Here's the code that does all of this:

//get the text we want to analyze
string inputText = TextInput.Get(executionContext);
if (inputText != string.Empty)
{
    //use a helper function to strip out HTML tags
    inputText = HtmlTools.StripHTML(inputText);
    //create the webrequest object and execute it (and post jsonmsg to it)
    HttpWebRequest req = (HttpWebRequest)HttpWebRequest.Create(_webAddress);
    //set request content type so it is treated as a regular form post
    req.ContentType = "application/x-www-form-urlencoded";
    //set method to post
    req.Method = "POST";
    //create a stringbuilder to build our request
    StringBuilder postData = new StringBuilder();
    //set the apikey request value
    postData.Append("apikey=" + System.Uri.EscapeDataString(_apiKey) + "&");
    //set the text request value
    postData.Append("text=" + System.Uri.EscapeDataString(inputText));
    //create a stream
    byte[] bytes = System.Text.Encoding.ASCII.GetBytes(postData.ToString());
    req.ContentLength = bytes.Length;
    System.IO.Stream os = req.GetRequestStream();
    os.Write(bytes, 0, bytes.Length);
    os.Close();
    //get the response
    System.Net.WebResponse resp = req.GetResponse();
    //deserialize the response to a SentimentResponse object
    SentimentResponse myResponse = new SentimentResponse();
    System.Runtime.Serialization.Json.DataContractJsonSerializer deserializer = new System.Runtime.Serialization.Json.DataContractJsonSerializer(myResponse.GetType());
    myResponse = deserializer.ReadObject(resp.GetResponseStream()) as SentimentResponse;
    //set output values from the fields of the deserialzed myjsonresponse object
    Score.Set(executionContext, myResponse.Aggregate.Score);
    Sentiment.Set(executionContext, myResponse.Aggregate.Sentiment);
}

The StripHTML function is taken from a sample on CodeProject.

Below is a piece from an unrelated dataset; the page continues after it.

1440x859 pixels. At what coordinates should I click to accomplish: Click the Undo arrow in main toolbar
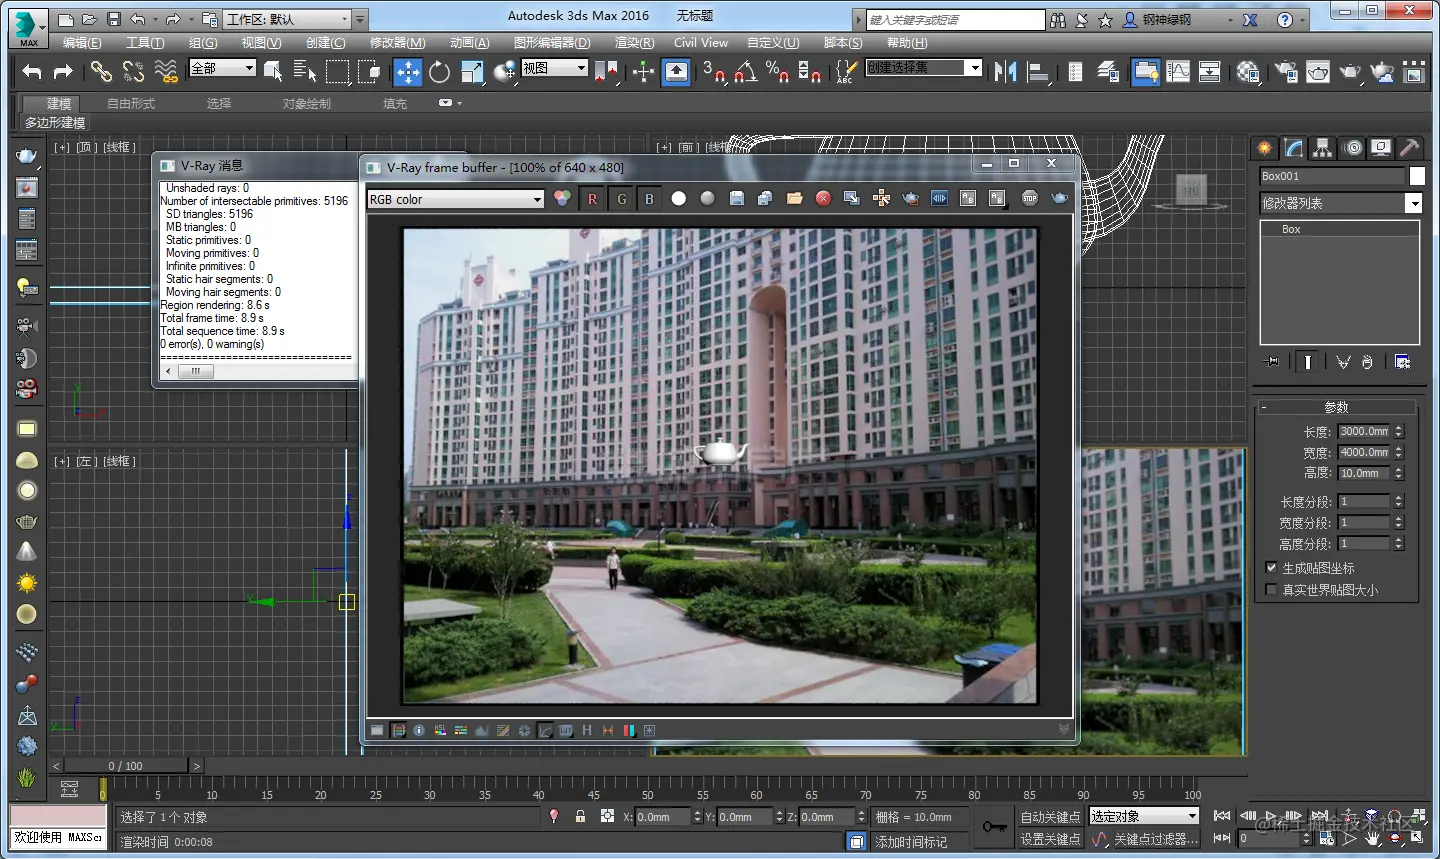tap(32, 71)
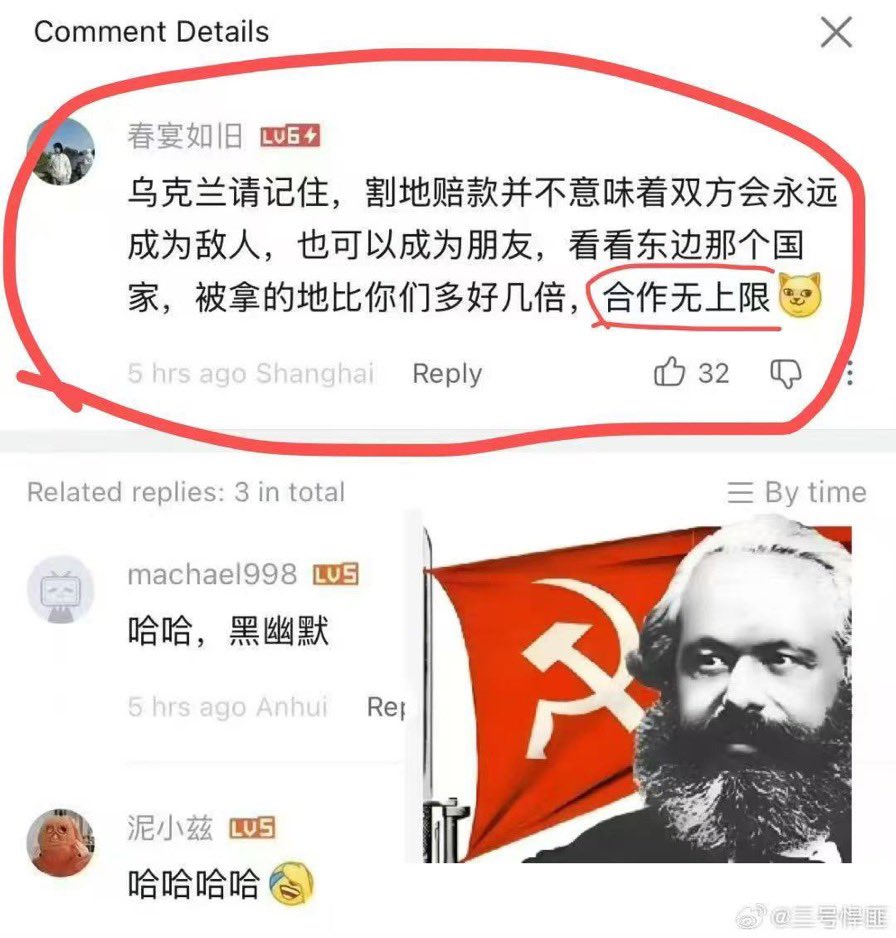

Here are the classes used for deserializing the JSON response:

//DataContract decoration necessary for serialization/deserialization to work properly
[DataContract]
public class SentimentResponse
{
    //datamember name value indicates name of json field to which data will be serialized/from which data will be deserialized
    [DataMember(Name = "positive")]
    public List<SentimentEntity> Positive { get; set; }
    [DataMember(Name = "negative")]
    public List<SentimentEntity> Negative { get; set; }
    [DataMember(Name = "aggregate")]
    public SentimentAggregate Aggregate { get; set; }
    public SentimentResponse() { }
}
//DataContract decoration necessary for serialization/deserialization to work properly
[DataContract]
public class SentimentAggregate
{
    [DataMember(Name = "sentiment")]
    public string Sentiment { get; set; }
    [DataMember(Name = "score")]
    public decimal Score { get; set; }
}
//DataContract decoration necessary for serialization/deserialization to work properly
[DataContract]
public class SentimentEntity
{
    [DataMember(Name = "sentiment")]
    public string Sentiment { get; set; }
    [DataMember(Name = "topic")]
    public string Topic { get; set; }
    [DataMember(Name = "score")]
    public decimal Score { get; set; }
    [DataMember(Name = "originaltext")]
    public string OriginalText { get; set; }
    [DataMember(Name = "normalizedtext")]
    public string NormalizedText { get; set; }
    [DataMember(Name = "originallength")]
    public int OriginalLength { get; set; }
    [DataMember(Name = "normalizedlength")]
    public int NormalizedLength { get; set; }
}

Although the scenario for this example mentions email, you'll note that nothing in the code is specific to emails, so you can use this same code without modifications to perform sentiment analysis on any record in your Dynamics CRM system. Full code for this is in my CRM-IdolOnDemand-Tools repository on GitHub.

That's all for now. Join me next time to see how you can index Dynamics CRM records and execute "find similar" queries using IDOL OnDemand.

* Actually the sentiment analysis API also returns separate sentiment and score values for different phrases in the text, but we're going to disregard those here and only work with the overall sentiment and score values.